→ WHAT THE TASK REQUIRES:
Swap every "Select" for "Choose" in the items below, and write the items out again with nothing else changed.

→ SOURCE MATERIAL:
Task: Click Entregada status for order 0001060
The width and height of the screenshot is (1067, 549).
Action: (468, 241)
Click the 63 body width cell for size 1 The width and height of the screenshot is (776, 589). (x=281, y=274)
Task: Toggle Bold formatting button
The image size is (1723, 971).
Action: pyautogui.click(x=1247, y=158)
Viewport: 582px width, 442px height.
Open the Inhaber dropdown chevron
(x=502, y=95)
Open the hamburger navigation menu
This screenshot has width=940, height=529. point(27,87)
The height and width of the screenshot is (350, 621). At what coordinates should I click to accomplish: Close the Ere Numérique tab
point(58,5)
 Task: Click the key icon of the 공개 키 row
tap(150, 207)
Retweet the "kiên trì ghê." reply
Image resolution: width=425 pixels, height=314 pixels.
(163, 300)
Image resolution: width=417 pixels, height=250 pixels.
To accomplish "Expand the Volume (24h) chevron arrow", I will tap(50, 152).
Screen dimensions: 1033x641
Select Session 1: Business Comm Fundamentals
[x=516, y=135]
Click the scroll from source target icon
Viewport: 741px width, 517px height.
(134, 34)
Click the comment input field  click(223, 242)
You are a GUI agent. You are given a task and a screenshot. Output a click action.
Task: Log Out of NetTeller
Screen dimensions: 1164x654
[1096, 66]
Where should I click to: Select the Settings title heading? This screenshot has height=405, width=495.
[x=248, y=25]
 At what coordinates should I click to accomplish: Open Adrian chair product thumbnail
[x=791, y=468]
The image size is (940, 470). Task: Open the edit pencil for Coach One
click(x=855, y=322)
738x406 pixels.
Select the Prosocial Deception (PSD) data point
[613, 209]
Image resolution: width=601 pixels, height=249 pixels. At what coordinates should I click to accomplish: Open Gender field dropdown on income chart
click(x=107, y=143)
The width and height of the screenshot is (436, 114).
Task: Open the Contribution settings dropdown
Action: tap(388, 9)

→ TASK ANSWER:
Task: Click Entregada status for order 0001060
The width and height of the screenshot is (1067, 549).
Action: (468, 241)
Click the 63 body width cell for size 1 The width and height of the screenshot is (776, 589). (x=281, y=274)
Task: Toggle Bold formatting button
The image size is (1723, 971).
Action: pyautogui.click(x=1247, y=158)
Viewport: 582px width, 442px height.
Open the Inhaber dropdown chevron
(x=502, y=95)
Open the hamburger navigation menu
This screenshot has width=940, height=529. point(27,87)
The height and width of the screenshot is (350, 621). At what coordinates should I click to accomplish: Close the Ere Numérique tab
point(58,5)
 Task: Click the key icon of the 공개 키 row
tap(150, 207)
Retweet the "kiên trì ghê." reply
Image resolution: width=425 pixels, height=314 pixels.
(163, 300)
Image resolution: width=417 pixels, height=250 pixels.
To accomplish "Expand the Volume (24h) chevron arrow", I will tap(50, 152).
Screen dimensions: 1033x641
Choose Session 1: Business Comm Fundamentals
[x=516, y=135]
Click the scroll from source target icon
Viewport: 741px width, 517px height.
(134, 34)
Click the comment input field  click(223, 242)
You are a GUI agent. You are given a task and a screenshot. Output a click action.
Task: Log Out of NetTeller
Screen dimensions: 1164x654
[1096, 66]
Where should I click to: Choose the Settings title heading? This screenshot has height=405, width=495.
[x=248, y=25]
 At what coordinates should I click to accomplish: Open Adrian chair product thumbnail
[x=791, y=468]
The image size is (940, 470). Task: Open the edit pencil for Coach One
click(x=855, y=322)
738x406 pixels.
Choose the Prosocial Deception (PSD) data point
[613, 209]
Image resolution: width=601 pixels, height=249 pixels. At what coordinates should I click to accomplish: Open Gender field dropdown on income chart
click(x=107, y=143)
The width and height of the screenshot is (436, 114).
Task: Open the Contribution settings dropdown
Action: tap(388, 9)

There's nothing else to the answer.